Colonel Douglas Ellington’s fingertips caressed the control stick of his F-19A Ghostrider attack fighter, while his other hand rested on the side-by-side throttle controls on the left-side cockpit wall. The head-up display projected on the windshield in front of him reported 625 knots Indicated Air Speed, a hundred six feet of altitude, a heading of 013, and around the numbers was a monocolor holographic image of the terrain before him. The image came from a forward-looking infrared camera in the fighter’s nose, augmented by an invisible laser that interrogated the ground eight times per second. For peripheral vision, his oversized helmet was fitted with low-light goggles.

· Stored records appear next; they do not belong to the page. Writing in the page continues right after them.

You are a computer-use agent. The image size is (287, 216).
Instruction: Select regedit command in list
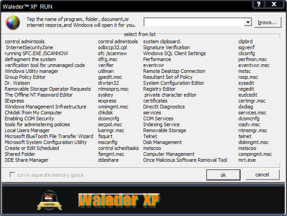tap(246, 89)
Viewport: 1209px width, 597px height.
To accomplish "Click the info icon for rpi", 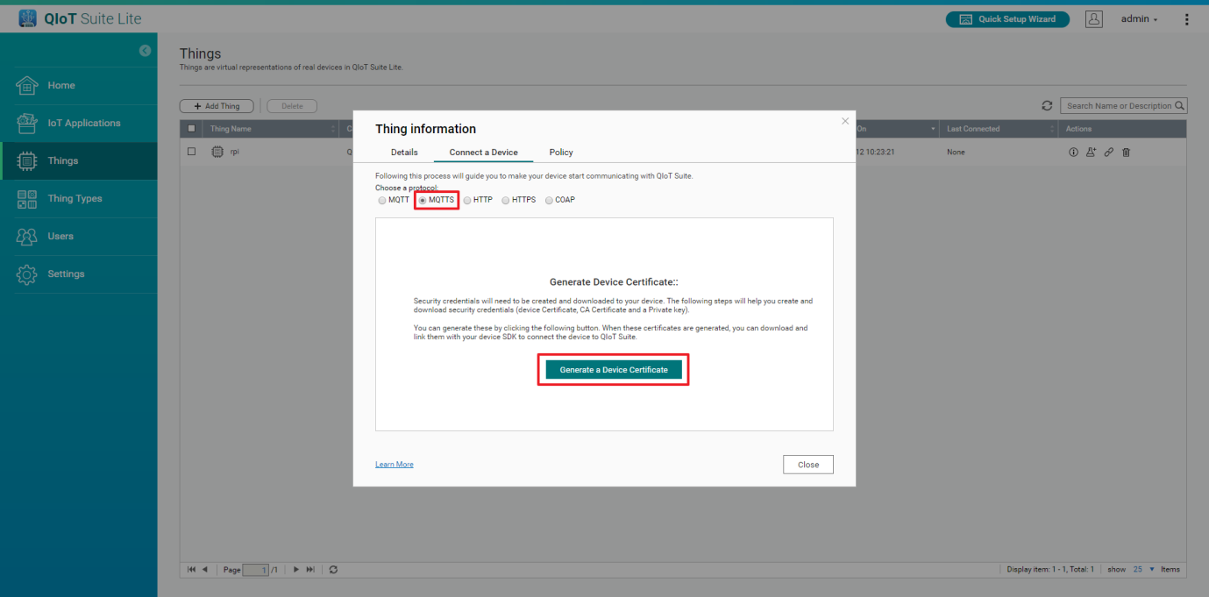I will coord(1073,153).
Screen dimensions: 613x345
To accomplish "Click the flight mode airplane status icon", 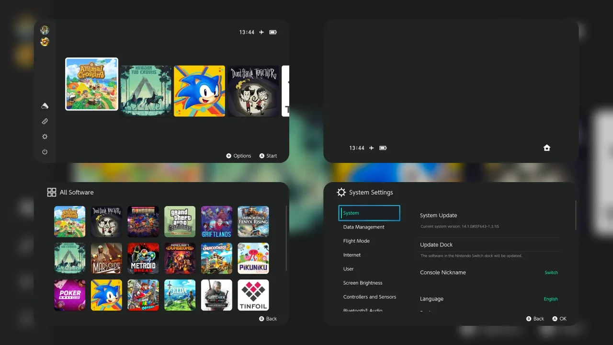I will tap(261, 32).
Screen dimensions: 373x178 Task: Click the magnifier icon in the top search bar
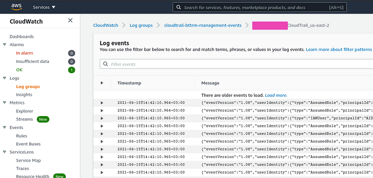pos(179,7)
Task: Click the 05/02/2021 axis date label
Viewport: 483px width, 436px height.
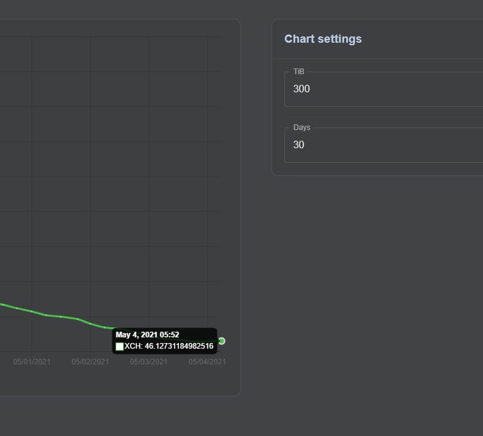Action: coord(90,362)
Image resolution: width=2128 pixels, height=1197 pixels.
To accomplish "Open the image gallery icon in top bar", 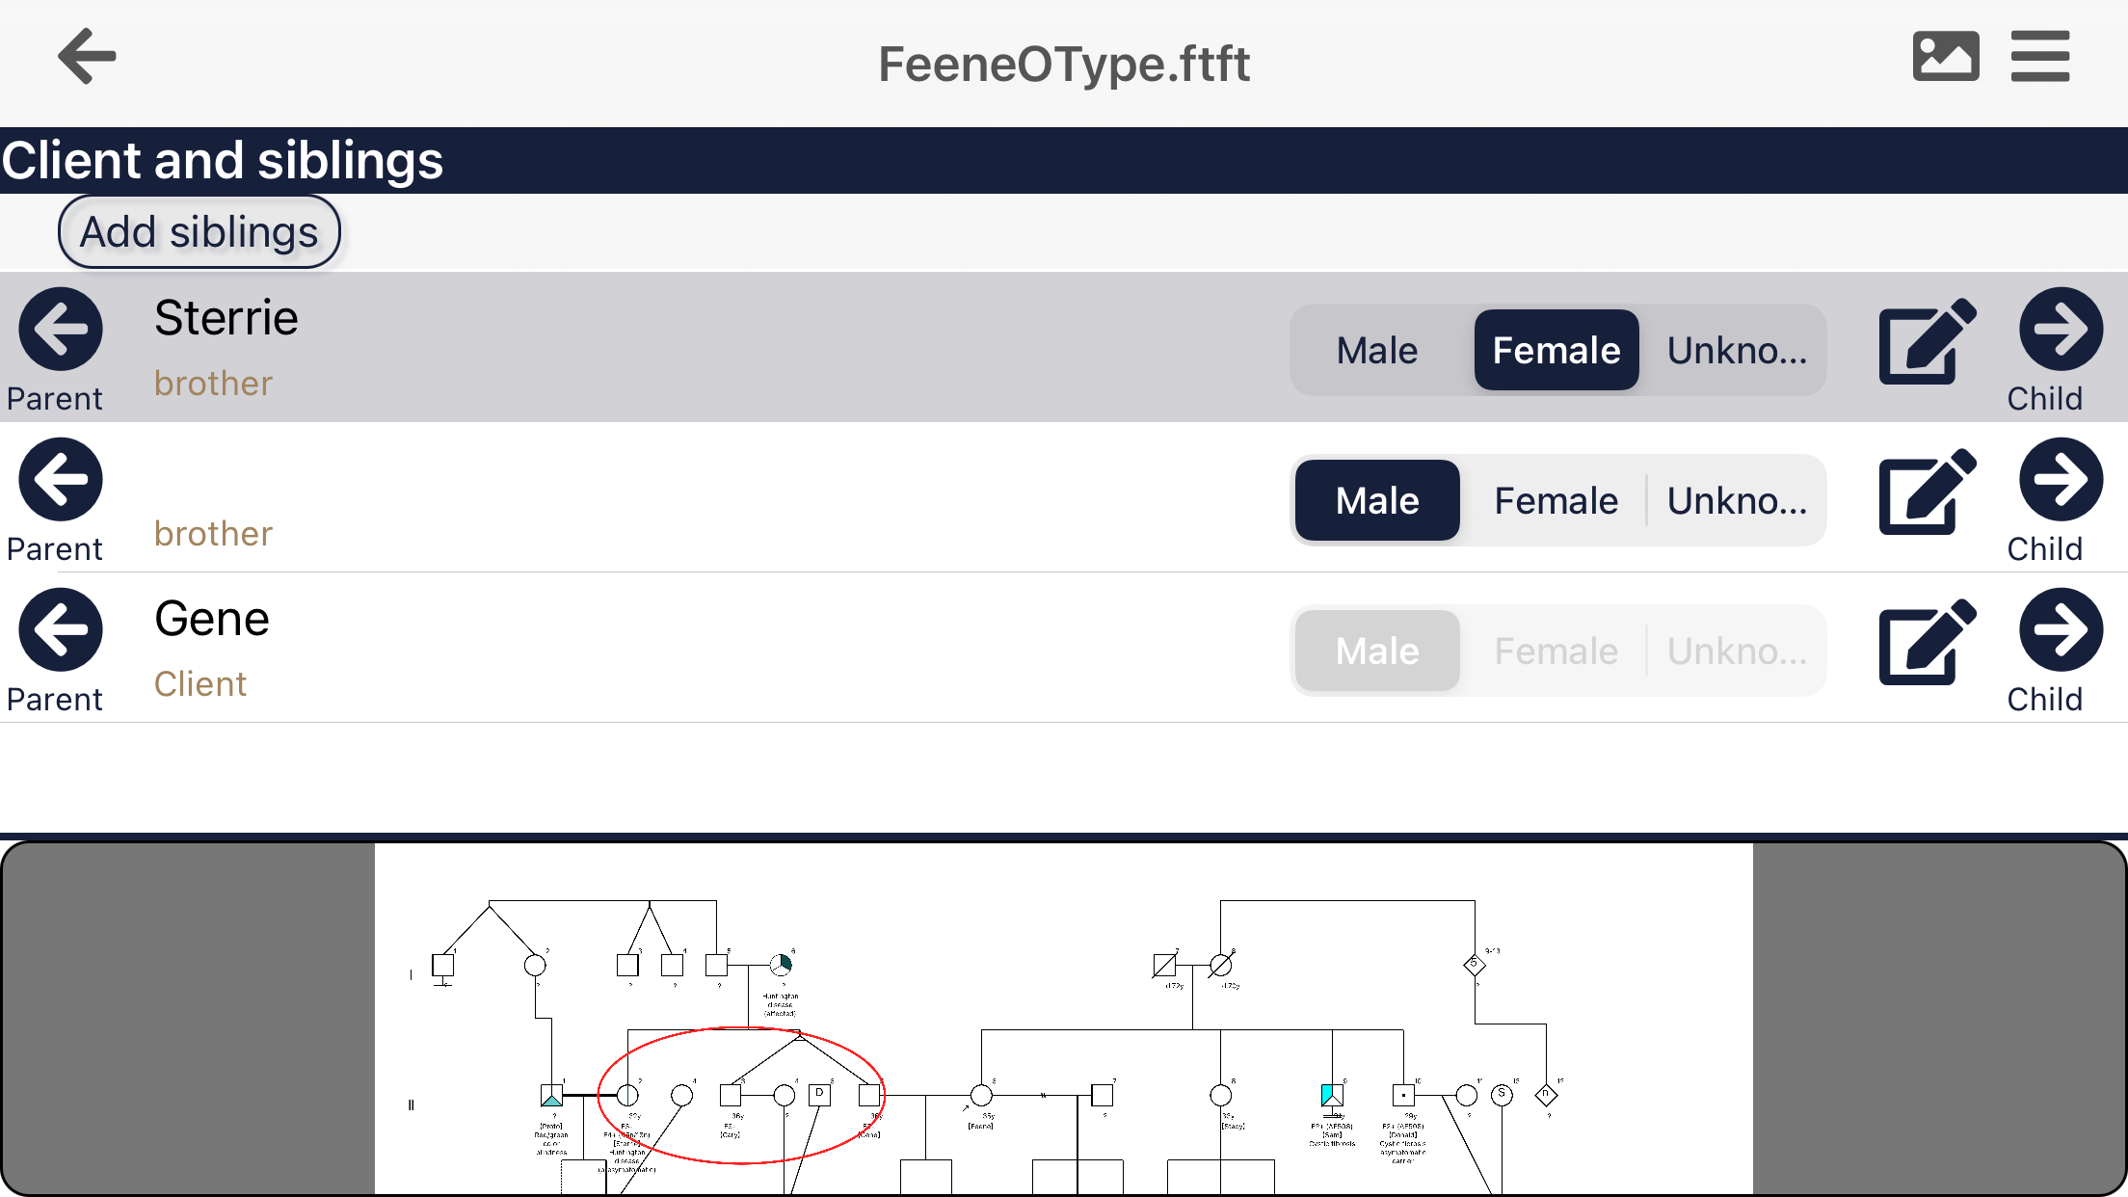I will tap(1946, 57).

“Raisin’ hell over our heads,” his back-seater reported. Major Don Eisly monitored the radio and radar signals, as well as their own instruments: “All systems continue nominal, range to target now ninety miles.”
“Right,” the Duke responded. It had been an automatic nickname for Ellington, who even looked vaguely like the jazz musician.
Ellington relished the mission. They were skimming north at perilously low level over the angular terrain of East Germany, and their Frisbee, never more than two hundred feet off the ground, jerked up and down to the pilot’s constant course adjustments.
Lockheed called her the Ghostrider. The pilots called her the Frisbee, the F-19A, the secretly developed Stealth attack fighter. She had no corners, no box shapes to allow radar signals to bounce cleanly off her. Her high-bypass turbofans were designed to emit a blurry infrared signature at most. From above, her wings appeared to mimic the shape of a cathedral bell. From in front, they curved oddly toward the ground, earning her the affectionate nickname of Frisbee. Though she was a masterpiece of electronic technology inside, she usually didn’t use her active systems. Radars and radios made electronic noise that an enemy might detect, and the whole idea of the Frisbee was that she didn’t seem to exist at all.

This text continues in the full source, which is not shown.